(Saved data entries)
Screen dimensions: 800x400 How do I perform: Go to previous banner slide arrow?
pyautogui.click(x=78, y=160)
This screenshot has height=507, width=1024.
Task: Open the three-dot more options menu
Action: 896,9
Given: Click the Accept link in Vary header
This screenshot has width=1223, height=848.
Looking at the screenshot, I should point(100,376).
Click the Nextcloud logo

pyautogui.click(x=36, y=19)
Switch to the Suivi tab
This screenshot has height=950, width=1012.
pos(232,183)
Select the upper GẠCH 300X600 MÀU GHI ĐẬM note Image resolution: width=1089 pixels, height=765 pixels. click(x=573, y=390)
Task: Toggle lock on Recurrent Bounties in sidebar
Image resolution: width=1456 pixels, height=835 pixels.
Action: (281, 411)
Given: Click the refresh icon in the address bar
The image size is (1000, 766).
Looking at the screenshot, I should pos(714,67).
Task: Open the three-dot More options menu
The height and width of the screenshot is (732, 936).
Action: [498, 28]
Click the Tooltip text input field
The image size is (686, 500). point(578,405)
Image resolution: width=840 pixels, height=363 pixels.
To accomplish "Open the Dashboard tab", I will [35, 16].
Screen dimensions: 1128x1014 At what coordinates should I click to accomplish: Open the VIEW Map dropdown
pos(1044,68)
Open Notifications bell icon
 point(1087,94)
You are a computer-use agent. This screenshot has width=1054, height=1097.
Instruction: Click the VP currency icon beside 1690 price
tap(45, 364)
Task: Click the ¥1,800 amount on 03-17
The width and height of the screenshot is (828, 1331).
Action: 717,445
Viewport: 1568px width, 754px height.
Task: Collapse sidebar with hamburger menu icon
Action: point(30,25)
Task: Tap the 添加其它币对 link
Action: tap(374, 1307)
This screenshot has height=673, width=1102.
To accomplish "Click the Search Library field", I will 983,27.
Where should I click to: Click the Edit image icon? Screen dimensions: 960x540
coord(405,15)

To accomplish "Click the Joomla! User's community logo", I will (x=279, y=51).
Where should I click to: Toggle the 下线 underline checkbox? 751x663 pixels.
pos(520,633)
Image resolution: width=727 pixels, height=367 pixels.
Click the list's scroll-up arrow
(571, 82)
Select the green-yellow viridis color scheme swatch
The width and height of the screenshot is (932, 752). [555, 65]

- _WORK ITEM_: Beginning with the line that holds "Image resolution: width=1456", please give again each line exactly until the records end, and include that final line.

- _TASK OUTPUT_:
Image resolution: width=1456 pixels, height=835 pixels.
Action: (281, 411)
Given: Click the refresh icon in the address bar
The image size is (1000, 766).
Looking at the screenshot, I should pos(714,67).
Task: Open the three-dot More options menu
The height and width of the screenshot is (732, 936).
Action: [498, 28]
Click the Tooltip text input field
The image size is (686, 500). point(578,405)
Image resolution: width=840 pixels, height=363 pixels.
To accomplish "Open the Dashboard tab", I will [35, 16].
Screen dimensions: 1128x1014 At what coordinates should I click to accomplish: Open the VIEW Map dropdown
pos(1044,68)
Open Notifications bell icon
 point(1087,94)
You are a computer-use agent. This screenshot has width=1054, height=1097.
Instruction: Click the VP currency icon beside 1690 price
tap(45, 364)
Task: Click the ¥1,800 amount on 03-17
The width and height of the screenshot is (828, 1331).
Action: 717,445
Viewport: 1568px width, 754px height.
Task: Collapse sidebar with hamburger menu icon
Action: point(30,25)
Task: Tap the 添加其它币对 link
Action: tap(374, 1307)
This screenshot has height=673, width=1102.
To accomplish "Click the Search Library field", I will 983,27.
Where should I click to: Click the Edit image icon? Screen dimensions: 960x540
coord(405,15)

To accomplish "Click the Joomla! User's community logo", I will (x=279, y=51).
Where should I click to: Toggle the 下线 underline checkbox? 751x663 pixels.
pos(520,633)
Image resolution: width=727 pixels, height=367 pixels.
Click the list's scroll-up arrow
(571, 82)
Select the green-yellow viridis color scheme swatch
The width and height of the screenshot is (932, 752). [555, 65]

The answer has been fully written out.